During British Intervention in South Russia (1918-1920), St Clair Usher Cunningham was stationed in Transcaucasia [Zakavkaz], a region that lies to the south of the Caucasus Mountains, between the Black Sea and the Caspian Sea, and that comprises the present-day republics of Georgia, Armenia and Azerbaijan. His diary entries provide a fascinating insight into the customs of the region, as well as a record of his diplomatic and humanitarian duties in the former Tsarist provinces of Batum, Kars, Tiflis and Elizavetpol. On 11 May 1919, he writes: '...I have bought some embroidery, a lovely old painting of one of the Shahs of Persia and a couple of modern pictures painted by a fellow here of German extraction...I practice my German on him, but he is not really a German.'
Born in Munich in 1866, Richard Karlovich Zommer studied at the St Petersburg Academy of Fine Arts in St Petersburg (1884-1893), receiving several medals and awards. After working in Central Asia from 1890 to the early 1900s, Zommer travelled extensively throughout Transcaucasia, making a particular impact in Georgia where he was one of the founders of the Society of Decorative Arts in Tiflis and a teacher and mentor to one of Georgia's best-known painters, Lado Gudiashvili (1896-1980). Gudiashvili remembered Zommer as an articulate and jovial man with red hair, who always wore a red scarf around his neck: 'I saw him as someone who stepped out of a Rembrandt painting’ (quoted in R. Bolton & E. Strachan, Russian Orientalism: Central Asia and the Caucasus, London, 2009, p. 108).

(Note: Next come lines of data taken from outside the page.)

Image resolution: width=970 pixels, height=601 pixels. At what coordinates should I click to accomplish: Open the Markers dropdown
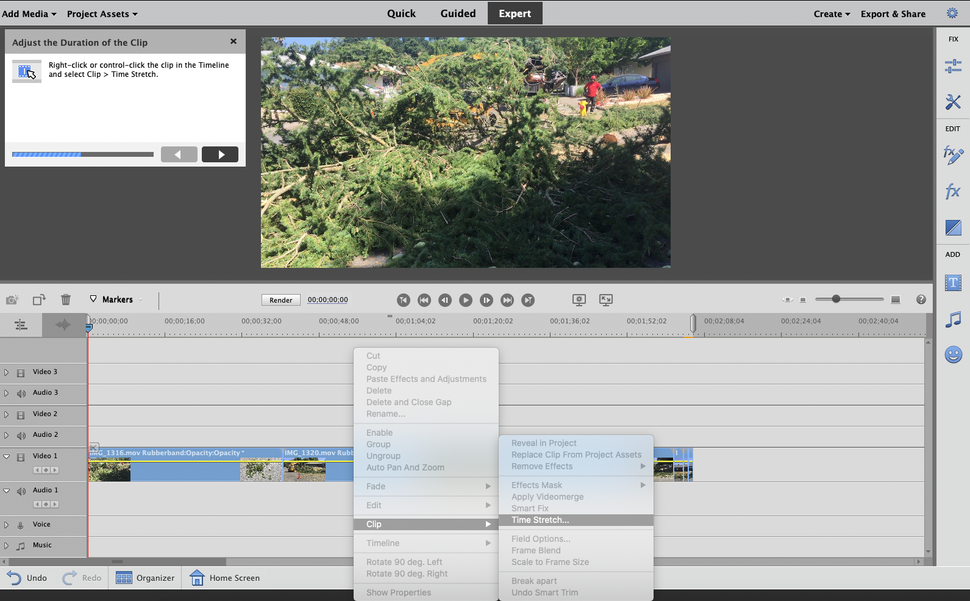(117, 299)
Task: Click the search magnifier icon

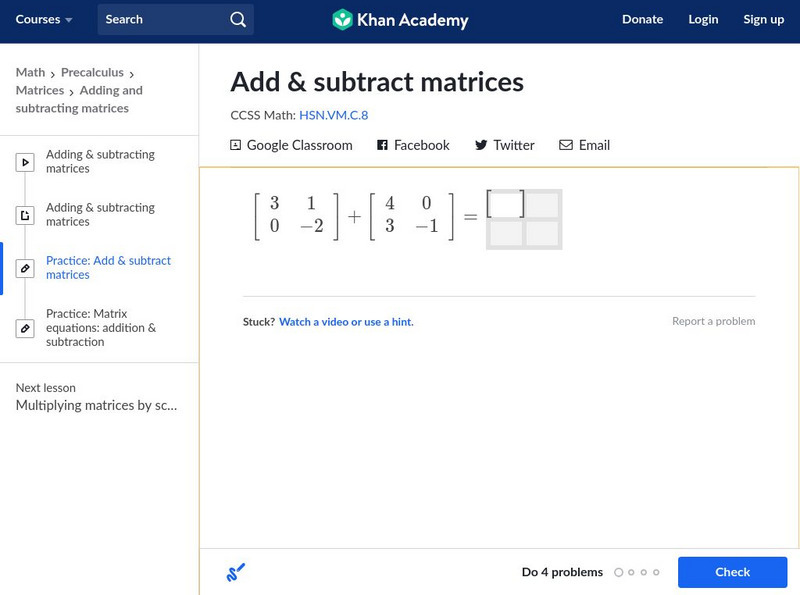Action: (x=237, y=20)
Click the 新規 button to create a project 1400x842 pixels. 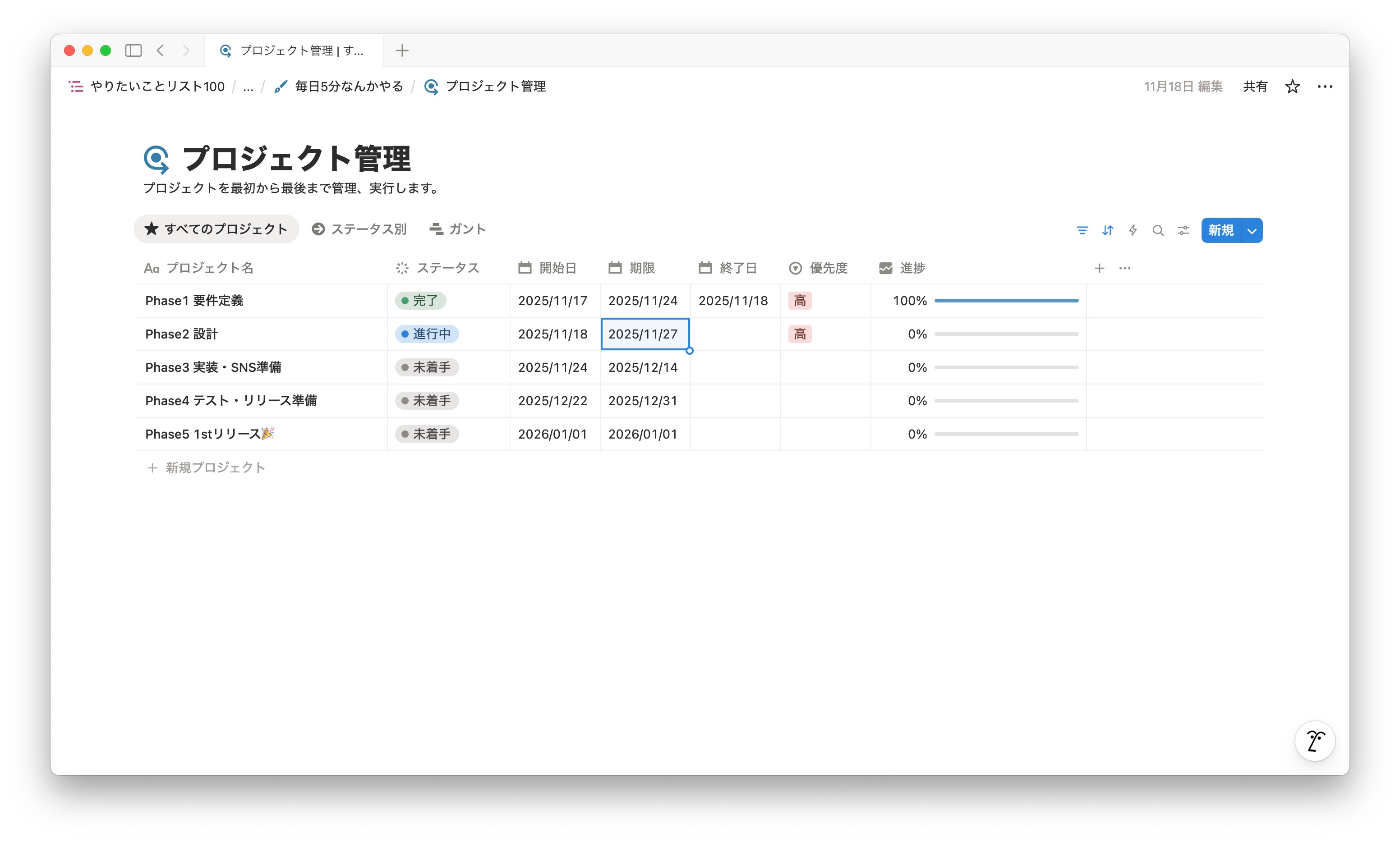click(x=1222, y=230)
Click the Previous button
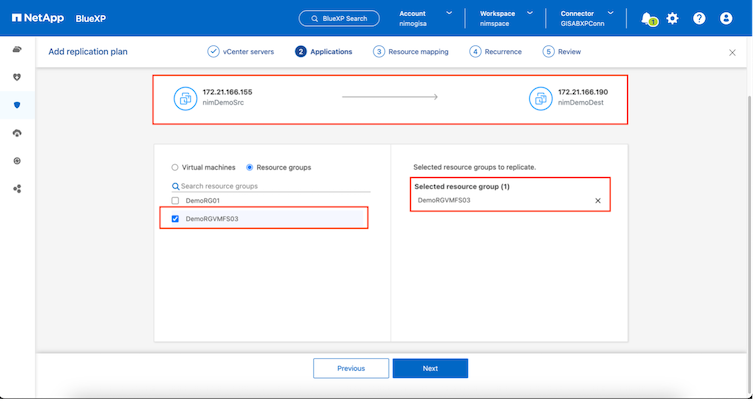 (351, 368)
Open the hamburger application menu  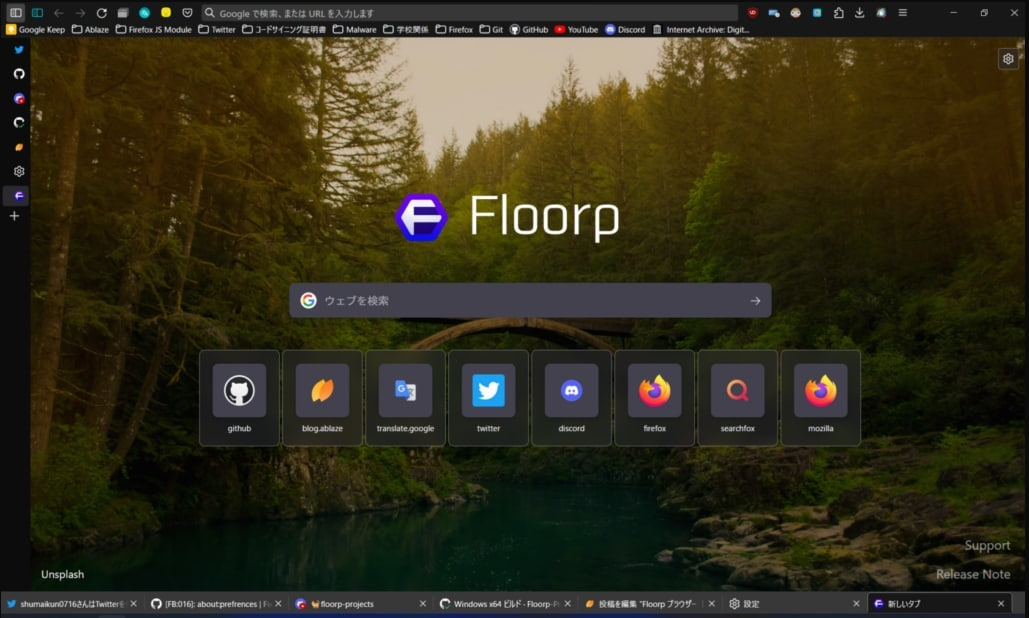coord(903,13)
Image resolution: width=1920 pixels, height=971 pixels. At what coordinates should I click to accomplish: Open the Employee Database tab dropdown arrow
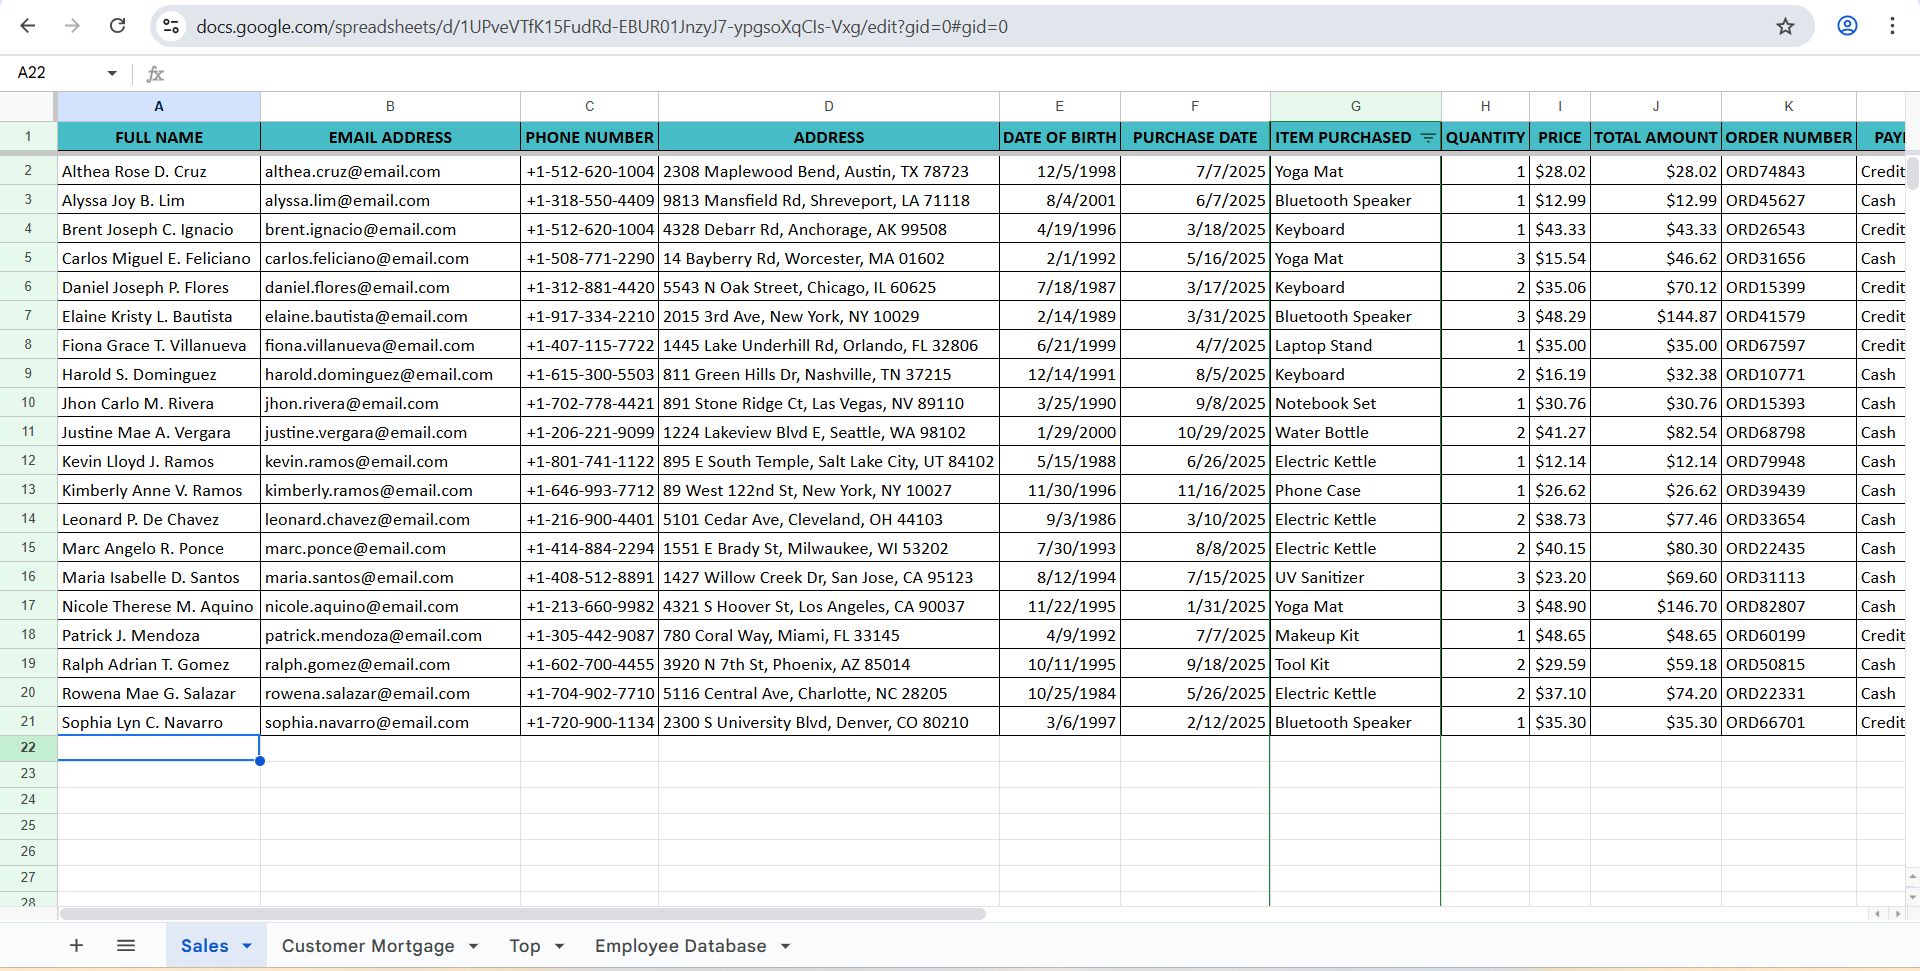(x=786, y=946)
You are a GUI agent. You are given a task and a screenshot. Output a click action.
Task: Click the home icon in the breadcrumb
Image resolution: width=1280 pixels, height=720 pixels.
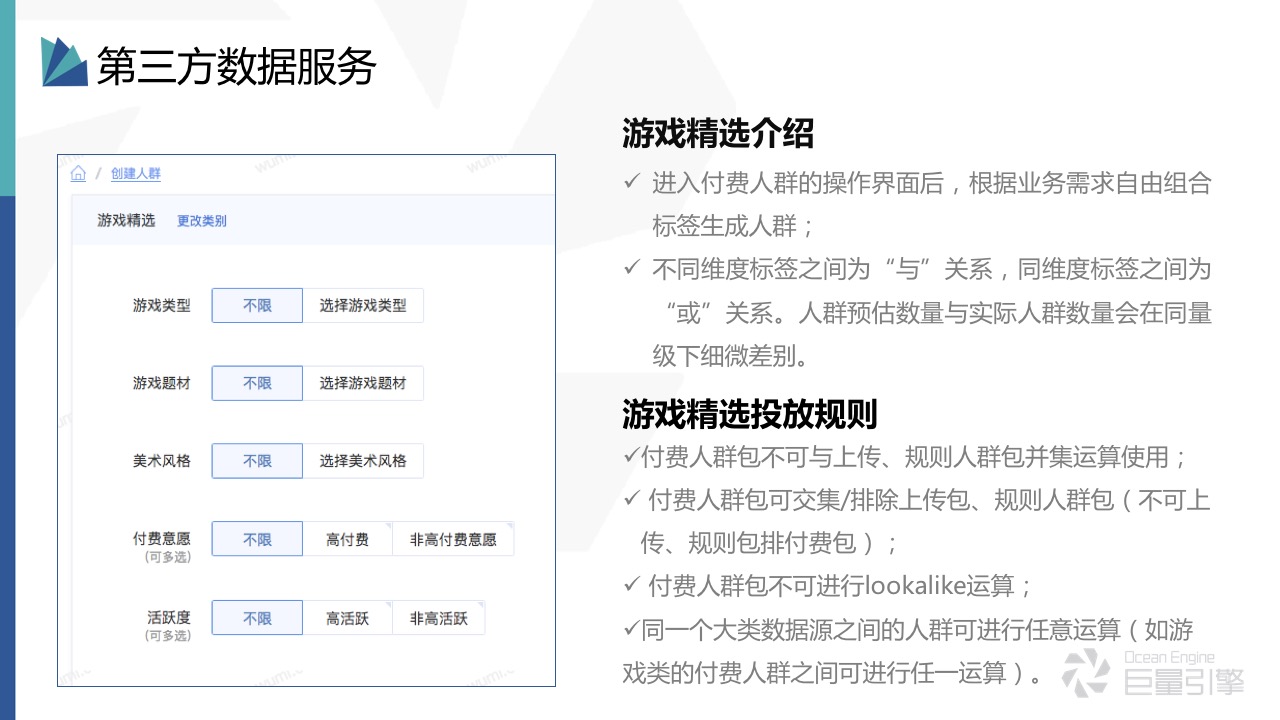tap(78, 172)
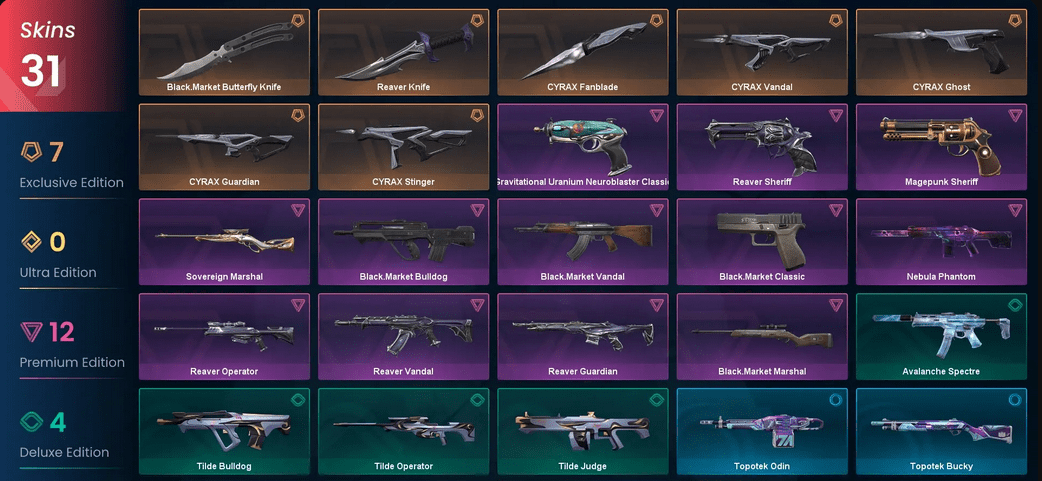Viewport: 1042px width, 481px height.
Task: Click the Ultra Edition diamond icon in sidebar
Action: (31, 242)
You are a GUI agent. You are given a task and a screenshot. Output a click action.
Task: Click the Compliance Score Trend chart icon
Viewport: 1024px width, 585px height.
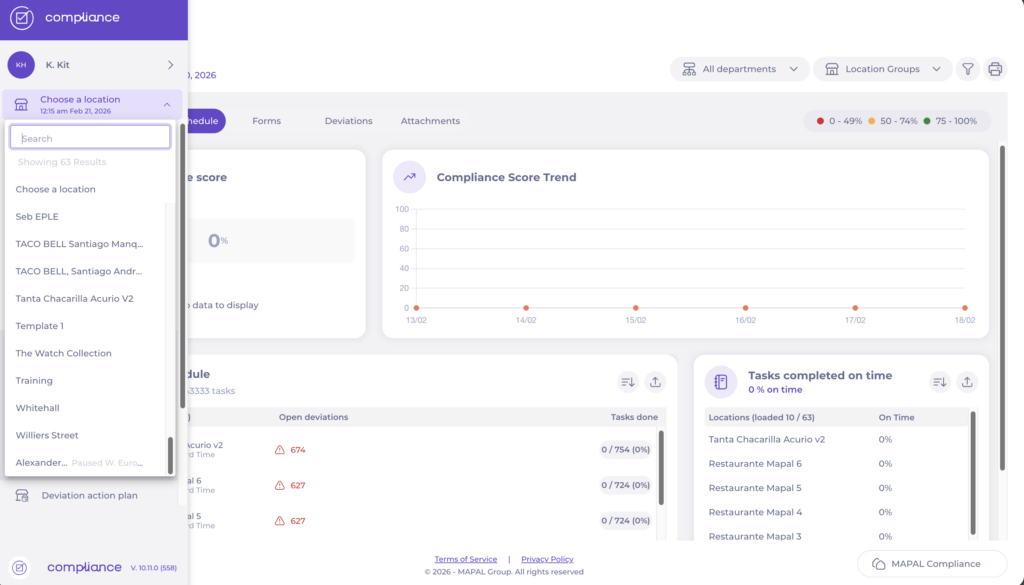point(409,177)
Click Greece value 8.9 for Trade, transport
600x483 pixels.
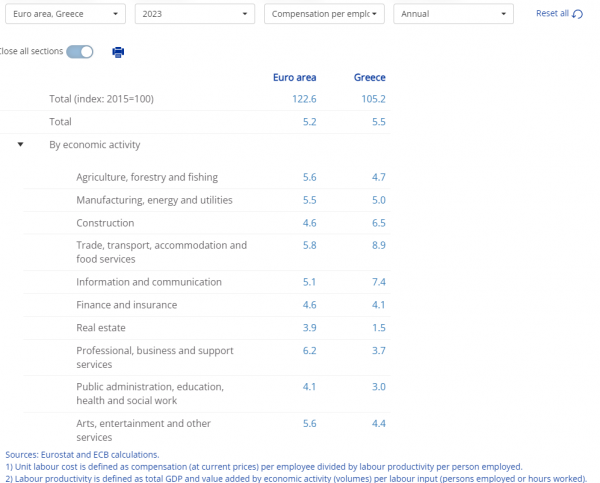click(x=377, y=245)
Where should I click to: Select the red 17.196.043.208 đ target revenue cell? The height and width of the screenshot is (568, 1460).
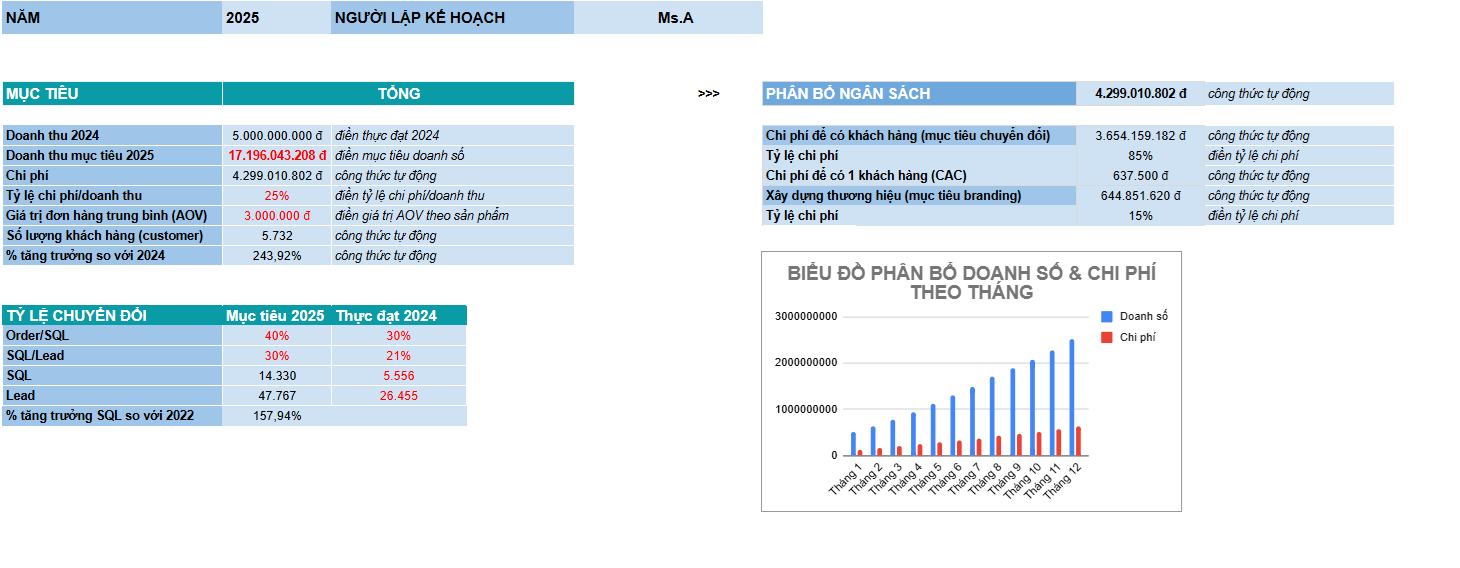coord(277,156)
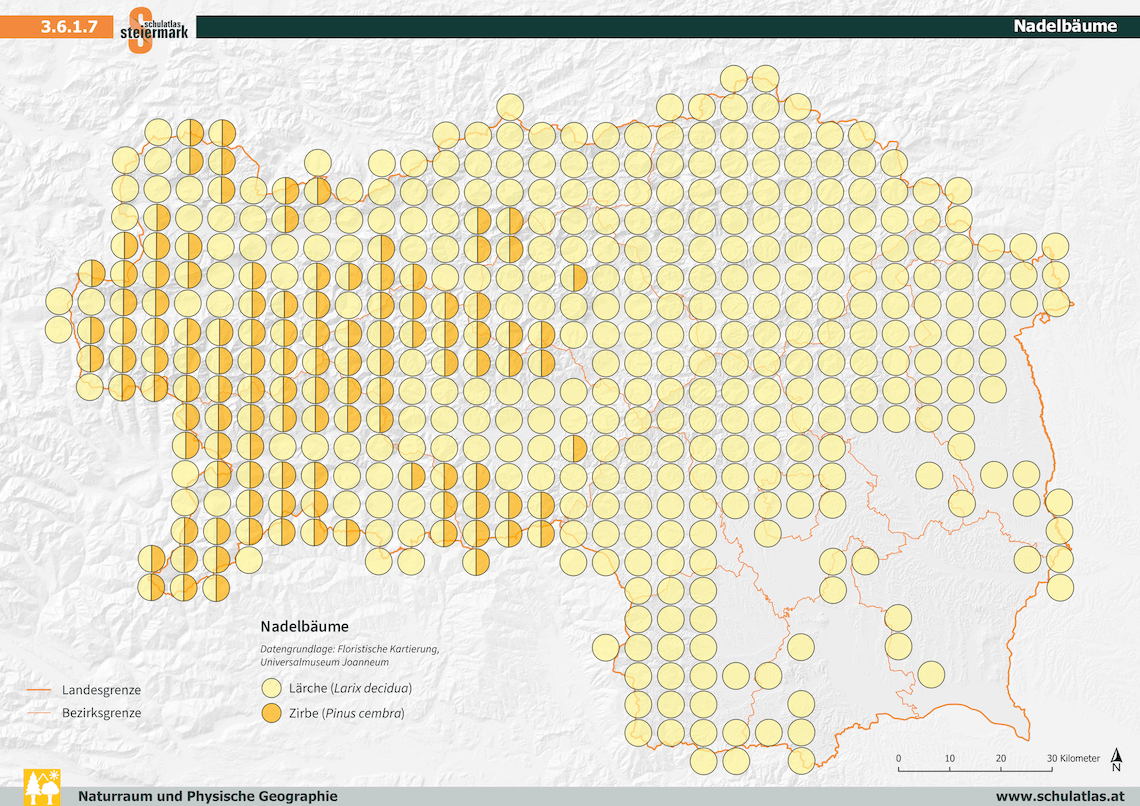Select the Lärche legend circle symbol
Image resolution: width=1140 pixels, height=806 pixels.
tap(271, 688)
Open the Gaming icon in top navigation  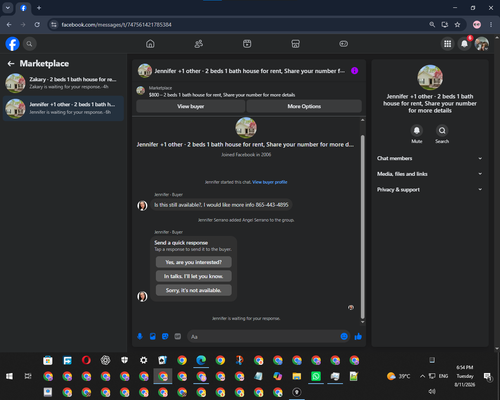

Zommer's simple landscapes peppered with ethnographic detail are evocative in the same way that Cunningham's letters conjure scenes from everyday life. Zommer's work tells the stories of the people beneath the turquoise sky: the farmer feeling the heat on the walk along the dusty track from market; the woman making her way through the noisy throng on market day; the riders feeling the breeze across the plain as they take a rest from their journey. Represented in museums including the Uzbek State Museum of Arts in Tashkent and regularly appearing at auction houses worldwide, Zommer's work is highly accessible; however, the appearance of this private collection is notable due to the size of the collection offered and the provenance that can be traced directly to the artist.